>>>>>
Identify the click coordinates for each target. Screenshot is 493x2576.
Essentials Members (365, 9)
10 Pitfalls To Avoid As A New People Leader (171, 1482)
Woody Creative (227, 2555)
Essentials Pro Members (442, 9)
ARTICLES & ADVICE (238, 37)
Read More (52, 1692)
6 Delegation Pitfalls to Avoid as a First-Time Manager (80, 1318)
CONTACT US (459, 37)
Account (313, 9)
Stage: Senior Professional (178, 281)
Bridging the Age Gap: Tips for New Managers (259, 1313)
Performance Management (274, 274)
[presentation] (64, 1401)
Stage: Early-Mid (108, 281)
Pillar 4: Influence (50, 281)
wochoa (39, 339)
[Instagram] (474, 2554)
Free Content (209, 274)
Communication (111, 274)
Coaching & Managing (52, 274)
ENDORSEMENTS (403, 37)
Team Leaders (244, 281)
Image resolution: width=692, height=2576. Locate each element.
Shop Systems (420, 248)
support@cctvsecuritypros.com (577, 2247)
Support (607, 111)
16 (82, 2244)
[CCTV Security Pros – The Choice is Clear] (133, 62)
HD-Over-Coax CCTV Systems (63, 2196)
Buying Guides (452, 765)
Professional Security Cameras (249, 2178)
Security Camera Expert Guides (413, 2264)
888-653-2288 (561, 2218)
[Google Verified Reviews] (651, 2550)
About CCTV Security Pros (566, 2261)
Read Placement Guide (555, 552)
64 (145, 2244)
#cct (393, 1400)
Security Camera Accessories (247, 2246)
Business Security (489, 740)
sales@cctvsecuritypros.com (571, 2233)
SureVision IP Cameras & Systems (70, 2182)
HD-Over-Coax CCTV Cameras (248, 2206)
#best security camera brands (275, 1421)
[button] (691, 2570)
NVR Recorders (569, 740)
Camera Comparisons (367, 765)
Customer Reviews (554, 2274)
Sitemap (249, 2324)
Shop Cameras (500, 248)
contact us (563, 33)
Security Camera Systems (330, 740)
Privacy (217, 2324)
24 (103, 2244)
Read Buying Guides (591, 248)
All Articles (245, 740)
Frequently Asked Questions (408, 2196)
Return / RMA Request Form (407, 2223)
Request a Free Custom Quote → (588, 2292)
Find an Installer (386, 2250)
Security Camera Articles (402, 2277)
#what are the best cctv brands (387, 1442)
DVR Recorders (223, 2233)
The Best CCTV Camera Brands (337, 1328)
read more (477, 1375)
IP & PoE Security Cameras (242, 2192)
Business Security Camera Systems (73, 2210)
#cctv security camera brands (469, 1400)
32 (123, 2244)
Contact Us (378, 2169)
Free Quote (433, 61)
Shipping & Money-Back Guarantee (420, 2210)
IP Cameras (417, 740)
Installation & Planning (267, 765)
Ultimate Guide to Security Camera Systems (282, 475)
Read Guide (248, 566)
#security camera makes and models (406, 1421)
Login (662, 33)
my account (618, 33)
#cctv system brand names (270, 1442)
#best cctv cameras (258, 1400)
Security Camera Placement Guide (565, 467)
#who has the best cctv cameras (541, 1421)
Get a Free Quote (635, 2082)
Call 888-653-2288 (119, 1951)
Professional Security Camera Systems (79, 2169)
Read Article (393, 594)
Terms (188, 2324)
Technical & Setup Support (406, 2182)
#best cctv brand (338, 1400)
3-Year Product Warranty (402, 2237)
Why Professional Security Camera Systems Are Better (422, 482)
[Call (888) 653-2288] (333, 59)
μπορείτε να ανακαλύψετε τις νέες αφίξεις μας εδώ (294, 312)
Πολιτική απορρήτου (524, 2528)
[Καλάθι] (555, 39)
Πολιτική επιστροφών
<<<<<
• _TO DO_:
Isolate each line of the listing above that includes "Stage". Copy it.

• _ANSWER FOR THIS EXERCISE_:
Stage: Senior Professional (178, 281)
Stage: Early-Mid (108, 281)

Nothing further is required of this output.